Data to use START

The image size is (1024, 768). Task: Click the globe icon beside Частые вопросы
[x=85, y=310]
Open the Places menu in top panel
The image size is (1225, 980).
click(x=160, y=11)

Data to use END

> Problem to solve
Each entry above has to be duplicated exactly as it stands.

> Solution
The image size is (1024, 768). Task: Click the globe icon beside Частые вопросы
[x=85, y=310]
Open the Places menu in top panel
The image size is (1225, 980).
click(x=160, y=11)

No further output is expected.